Короче, и Надька, и дочка её лежали мёртвые, уже не первый день, видно, потому что вонь там стояла не дай бог. Зарезали их, говорю же. Ножами они все были истыканы.

Понятые — наши же мужики — потом проболтались, что в морозилке, не поверишь, вот такенная пачка баксов обнаружилась, в полиэтиленовый кулёк завёрнутая. Ну и скажи, зачем Надьку с девчонкой было так пытать, изгаляться, раз бабло эти твари в конце концов и не забрали? Даже если Надька ни в чём не призналась им, почему они не обыскали хату как следует? Такой грех на душу взяли и ради чего?

Нет, никто не слышал, как они кричали. У них же рты скотчем были замотаны. Оранжевым скотчем, я такого раньше не видел. Когда их выносили, мне сильно подурнело, до чёрных мух, а некоторых бабок пришлось, как бабу Зину, корвалолом отпаивать. У мёртвых-то глаза прямо выкаченные были, от боли или от страха. А ниже — оранжевый скотч.

Ёпамать, мне по сю пору эта картина, бывает, мерещится.

А вообще Надька и дети её красивые были, как с картинки, залюбуешься, хоть Надька и бухала. Но я её смутно помню.

Малец Надькин? Так вот, с ним и вышла самая дичь. Ну, убили мать с дочкой, зарезали зверски, тогда по телику ещё и не такое показывали, что в новостях, что в сериалах. А вот что малец с концами пропал — со всеми погремушками и ползунками своими — это как?

Одна только его кроватка деревянная и осталась.

Продала его кому-то Надька? Допустим. Тогда стало бы понятно, откуда столько денег у неё взялось. Народ до этого тоже додумался, говорю же, весь район гудел, мозговал. И менты наверняка в эту же сторону копали. Но ты не торопись, я тебе пока не сказку, а только присказку рассказываю. Ты наливай давай, а то у меня, ёпамать, что-то по-за шкуре мороз идёт от этих разговоров.

* * *

Однажды Елена Степановна меня спросила, снятся ли мне сны. Я понял подоплёку вопроса. Если я вообще ничего не вижу, если у меня нет глаз, нет чувственного опыта, что же предстаёт передо мной во снах? Или кто? Это же и правда интересно. Особенности мозговой деятельности.

Я ей тогда просто сказал, что никакие сны мне вообще не снятся, с чего бы? Но я соврал.

Я вижу сны, конечно же, потому что я вижу людей, зверей, птиц, деревья, траву, что угодно, лишь бы оно было живым и излучало… жизнь?

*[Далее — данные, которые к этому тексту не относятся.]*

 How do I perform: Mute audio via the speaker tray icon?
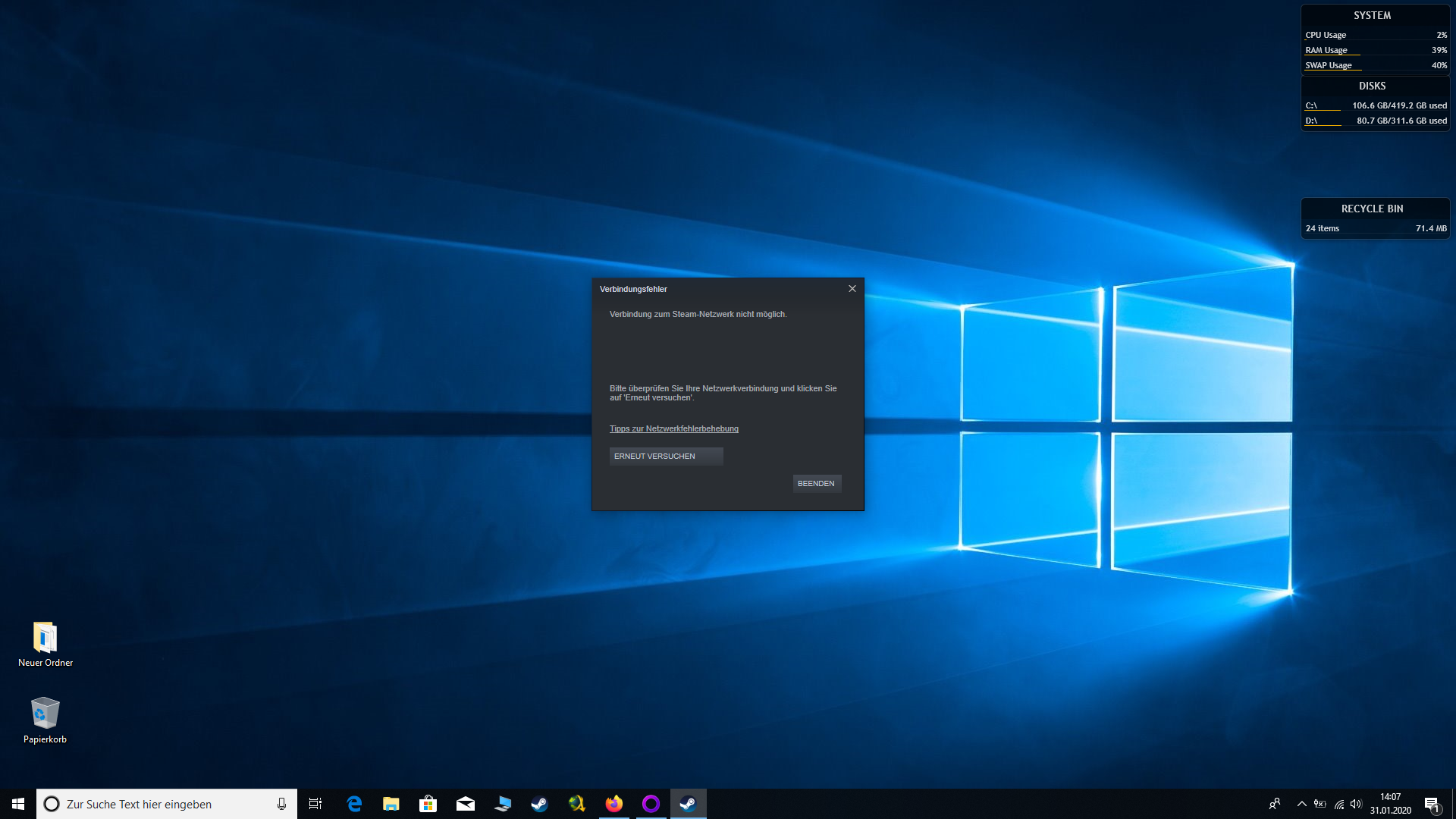pyautogui.click(x=1357, y=803)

Да, жизнь. Ну или биоволны, если как в фантастике. В фильме «Инопланетянин» у Спиллберга. Там мне Тишка пояснял то, что было непонятно. Телик-то я только слышать могу. А излучение живых — вижу.

Так всегда было, но я никому про это не говорил.

Кроме Тишки.

Я, наверное, не смог бы увидеть мёртвых людей, убитых маму и Любу — не знаю, такого опыта у меня ещё не было. Они для меня были бы всё равно что камни. Ведь я постоянно натыкаюсь на неживое — в непривычных для меня местах, где раньше не бывал, то есть на углы, мебель и так далее. Это больно, но помогает убедить всех, что я слеп, как крот. Хотя и крот ведь не слеп. У него такие… вибриссы на мордочке. Он ими всё и чувствует. В передачах Би-Би-Си рассказывали, опять же по телику.

Ну и, разумеется, меня запросто собьёт бесшумно приблизившийся автомобиль. Или гравилёт, или тачанка, или Блейн Моно… что угодно, если я не смогу услышать его приближения. Или увидеть его водителя и пассажиров.

Это, ****ь, всё-таки делает меня беспомощным. Уязвимым. Калекой.

Но, хоть я не вижу неживое, но могу видеть иных.

Они не мёртвые, нет. Когда я был совсем маленьким, я не понимал, почему другие, зрячие, их не видят, но у меня и тогда хватало ума помалкивать. Хотя я не знал, почему я могу следить, как повариха Марья Петровна идёт по лестнице, неся ведро с остатками компота, пересекает двор и входит в столовую — и только там я перестаю её видеть, а кто-то чужой, промелькнув рядом, исчезает прямо в стене, и я тщетно ощупываю её руками.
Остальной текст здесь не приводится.